══ STUDY TEXT ══
The results of this and other associated experiments bring into question our current description and understanding of learning. Is learning at its most basic level the change in behavior in response to time? However, where does the paramecium store its past behaviors, how does it associate the past to the present, is it a simple interaction of the molecules in the paramecium to the environment of the trough or is this organism, learning? This raises important points to consider. Can learning or memory be stored in many different ways? Memory may simply be the correlate of an increase in certain biological substances which in certain concentrations cause different reactions to occur. The paramecium may represent the learning or memory storage of one of our brain cells. A stimulus causes a change in the cells biological chemistry which then causes it to “remember” a situation, which could be viewed as either a positive or negative experience. In the view of a human, with many neurons and neural networks, memory and learning may represent the final outcome of a series of checks and balances representing all of the intricacies of an individual situation or experience through positive and negative gateways. It is interesting to consider the ability of organisms to “remember” and learn when none of the usually proposed manners of memory or learning are present.
Learning in the Venus Flytrap
Using the definition of learning as change in an animal’s behavioral response as a result of a unique environmental stimulus allows various nonassociative forms of learning such as sensitization to be included as learning (Sweatt, 2003). This may raise the question of whether sensitization in the venus flytrap plant is learning. The triggering mechanism for closure of the trap was two lobes with their surfaces facing inward each with three trigger hairs (Sweatt, 2003). To eliminate “false alarms,” the plant has evolved a mechanism whereby stimulation of a single trigger hair is insufficient to cause the trap to close (Sweatt, 2003). Two hairs must be stimulated in succession (or simultaneously) to trigger a trapping response. In one circumstance, stimulating a particular trigger will give no response, whereas stimulating the same trigger in another will, showing an altered response due to particular environmental stimuli (Sweatt, 2003). In a study by Volkov et al. (2008), the kinetics and mechanism of the trap closing were studied. Transmission of a single electric charge (mean 13.63 mC) caused the plant to close. A summation of stimuli is demonstrated through the application of smaller charges, if two or more consecutive charges were applied within a period of less than 50s the trap closed when the total of 14 mC was reached (Volkov, 2008). This cumulative character of the electrical stimuli indicates the existence of electrical memory in the plant. This form of learning may be comparable to PBP or STDP. The small background firing of the cell is interrupted by the sudden firing of one of the trigger hairs and this combination of firing patterns enough times strengthens the connections between the cells. Although the changes may not represent a long lasting change, enough stimulations may lead to a chemical change in the synapse which may make the “memories” longer lasting. This type of memory system may be analogous to planarians memory systems, which appear to be based in chemical changes of the entire organism.
═══
══ DATA SUPPLIED ══
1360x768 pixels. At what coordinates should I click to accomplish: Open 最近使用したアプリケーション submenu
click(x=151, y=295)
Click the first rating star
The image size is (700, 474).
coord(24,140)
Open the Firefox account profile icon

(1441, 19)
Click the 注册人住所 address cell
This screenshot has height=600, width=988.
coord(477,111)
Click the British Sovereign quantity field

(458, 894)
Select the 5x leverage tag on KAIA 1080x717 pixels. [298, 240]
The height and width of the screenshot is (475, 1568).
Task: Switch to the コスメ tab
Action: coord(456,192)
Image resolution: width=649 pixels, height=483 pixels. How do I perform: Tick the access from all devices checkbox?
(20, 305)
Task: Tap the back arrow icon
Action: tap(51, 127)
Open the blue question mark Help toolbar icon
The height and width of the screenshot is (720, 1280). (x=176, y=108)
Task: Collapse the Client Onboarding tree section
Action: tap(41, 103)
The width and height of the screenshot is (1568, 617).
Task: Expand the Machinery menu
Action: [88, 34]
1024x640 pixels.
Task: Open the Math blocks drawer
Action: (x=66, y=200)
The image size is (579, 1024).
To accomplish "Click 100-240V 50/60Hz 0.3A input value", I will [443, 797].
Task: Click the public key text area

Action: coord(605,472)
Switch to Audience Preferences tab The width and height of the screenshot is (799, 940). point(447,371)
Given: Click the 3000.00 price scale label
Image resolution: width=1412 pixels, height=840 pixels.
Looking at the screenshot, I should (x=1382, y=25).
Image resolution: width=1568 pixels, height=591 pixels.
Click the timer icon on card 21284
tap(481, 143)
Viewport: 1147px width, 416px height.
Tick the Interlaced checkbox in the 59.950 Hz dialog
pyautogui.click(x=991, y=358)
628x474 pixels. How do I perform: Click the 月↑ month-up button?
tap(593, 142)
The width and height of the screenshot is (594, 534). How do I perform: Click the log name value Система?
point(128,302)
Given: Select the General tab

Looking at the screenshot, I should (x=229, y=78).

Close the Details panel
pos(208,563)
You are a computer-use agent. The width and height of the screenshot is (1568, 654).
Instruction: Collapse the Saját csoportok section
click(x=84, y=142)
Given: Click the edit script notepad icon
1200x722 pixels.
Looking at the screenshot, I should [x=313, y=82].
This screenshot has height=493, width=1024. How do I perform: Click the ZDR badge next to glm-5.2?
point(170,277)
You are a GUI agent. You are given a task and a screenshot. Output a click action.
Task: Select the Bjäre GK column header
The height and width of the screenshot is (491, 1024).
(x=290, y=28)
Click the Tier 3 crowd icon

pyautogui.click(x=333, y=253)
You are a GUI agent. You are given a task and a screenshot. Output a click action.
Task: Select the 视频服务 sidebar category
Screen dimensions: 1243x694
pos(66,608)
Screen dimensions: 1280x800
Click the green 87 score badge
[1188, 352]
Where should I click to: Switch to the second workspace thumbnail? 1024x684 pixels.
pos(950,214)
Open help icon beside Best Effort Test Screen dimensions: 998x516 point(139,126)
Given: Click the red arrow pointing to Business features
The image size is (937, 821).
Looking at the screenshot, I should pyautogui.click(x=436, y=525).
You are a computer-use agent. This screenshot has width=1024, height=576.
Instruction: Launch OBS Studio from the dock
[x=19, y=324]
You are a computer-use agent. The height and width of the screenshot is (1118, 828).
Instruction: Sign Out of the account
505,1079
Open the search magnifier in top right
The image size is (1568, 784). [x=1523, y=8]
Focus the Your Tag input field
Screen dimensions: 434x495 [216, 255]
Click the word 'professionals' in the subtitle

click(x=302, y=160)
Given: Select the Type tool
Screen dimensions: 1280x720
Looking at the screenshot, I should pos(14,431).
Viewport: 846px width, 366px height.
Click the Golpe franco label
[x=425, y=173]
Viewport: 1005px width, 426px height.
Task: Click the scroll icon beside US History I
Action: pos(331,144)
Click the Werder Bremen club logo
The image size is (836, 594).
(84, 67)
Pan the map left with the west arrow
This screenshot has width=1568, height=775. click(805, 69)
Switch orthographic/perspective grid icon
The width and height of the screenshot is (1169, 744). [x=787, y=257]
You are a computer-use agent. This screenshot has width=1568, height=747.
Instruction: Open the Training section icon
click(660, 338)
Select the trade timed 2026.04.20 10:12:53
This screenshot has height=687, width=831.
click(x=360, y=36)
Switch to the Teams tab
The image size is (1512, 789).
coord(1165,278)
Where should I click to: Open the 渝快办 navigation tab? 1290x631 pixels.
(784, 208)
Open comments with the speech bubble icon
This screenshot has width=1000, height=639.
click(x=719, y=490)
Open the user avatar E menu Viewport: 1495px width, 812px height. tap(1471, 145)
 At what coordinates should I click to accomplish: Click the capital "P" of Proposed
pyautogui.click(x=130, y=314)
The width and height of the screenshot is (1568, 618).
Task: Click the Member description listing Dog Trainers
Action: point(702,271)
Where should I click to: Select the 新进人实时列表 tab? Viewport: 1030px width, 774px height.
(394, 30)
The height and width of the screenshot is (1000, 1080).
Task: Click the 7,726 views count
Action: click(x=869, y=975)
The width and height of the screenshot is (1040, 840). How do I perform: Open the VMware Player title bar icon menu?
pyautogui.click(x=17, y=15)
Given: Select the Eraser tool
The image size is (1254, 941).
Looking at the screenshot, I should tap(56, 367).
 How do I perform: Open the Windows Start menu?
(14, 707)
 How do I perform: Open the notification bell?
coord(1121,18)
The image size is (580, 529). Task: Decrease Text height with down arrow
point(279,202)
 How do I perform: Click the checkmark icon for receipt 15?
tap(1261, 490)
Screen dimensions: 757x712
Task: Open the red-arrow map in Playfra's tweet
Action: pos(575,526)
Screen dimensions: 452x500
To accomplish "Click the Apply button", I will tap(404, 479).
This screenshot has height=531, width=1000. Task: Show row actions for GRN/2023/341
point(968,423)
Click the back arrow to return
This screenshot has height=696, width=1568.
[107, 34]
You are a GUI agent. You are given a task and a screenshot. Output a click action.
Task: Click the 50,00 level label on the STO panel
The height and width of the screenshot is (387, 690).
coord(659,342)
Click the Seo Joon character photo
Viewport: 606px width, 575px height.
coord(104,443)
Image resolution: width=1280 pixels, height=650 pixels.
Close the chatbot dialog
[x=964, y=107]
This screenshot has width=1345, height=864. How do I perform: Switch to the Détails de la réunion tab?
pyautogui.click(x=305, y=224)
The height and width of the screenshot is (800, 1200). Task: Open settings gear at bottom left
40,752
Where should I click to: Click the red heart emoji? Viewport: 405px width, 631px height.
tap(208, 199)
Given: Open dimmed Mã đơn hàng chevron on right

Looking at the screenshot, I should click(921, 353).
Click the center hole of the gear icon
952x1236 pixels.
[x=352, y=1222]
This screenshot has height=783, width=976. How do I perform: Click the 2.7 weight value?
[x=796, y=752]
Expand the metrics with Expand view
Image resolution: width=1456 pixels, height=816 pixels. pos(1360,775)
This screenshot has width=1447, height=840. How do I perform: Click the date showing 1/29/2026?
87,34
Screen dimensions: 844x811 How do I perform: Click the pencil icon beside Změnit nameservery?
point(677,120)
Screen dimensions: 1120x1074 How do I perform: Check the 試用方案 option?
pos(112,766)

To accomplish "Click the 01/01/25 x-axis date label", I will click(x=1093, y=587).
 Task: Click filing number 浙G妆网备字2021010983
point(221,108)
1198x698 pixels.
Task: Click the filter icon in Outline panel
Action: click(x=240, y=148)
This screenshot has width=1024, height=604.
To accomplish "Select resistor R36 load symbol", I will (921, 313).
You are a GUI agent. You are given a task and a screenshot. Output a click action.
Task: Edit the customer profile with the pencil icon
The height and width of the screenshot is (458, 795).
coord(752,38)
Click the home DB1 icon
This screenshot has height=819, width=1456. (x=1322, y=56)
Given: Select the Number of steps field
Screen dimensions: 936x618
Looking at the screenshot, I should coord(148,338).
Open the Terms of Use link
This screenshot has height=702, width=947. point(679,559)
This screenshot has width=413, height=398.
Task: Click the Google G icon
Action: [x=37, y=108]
═══
__TRY IT__:
Which sentences in the text on learning in simple organisms end in a question mark? List each one in full. The rows are separate material with no connection to the text on learning in simple organisms.

__TASK RESULT__:
- Is learning at its most basic level the change in behavior in response to time?
- However, where does the paramecium store its past behaviors, how does it associate the past to the present, is it a simple interaction of the molecules in the paramecium to the environment of the trough or is this organism, learning?
- Can learning or memory be stored in many different ways?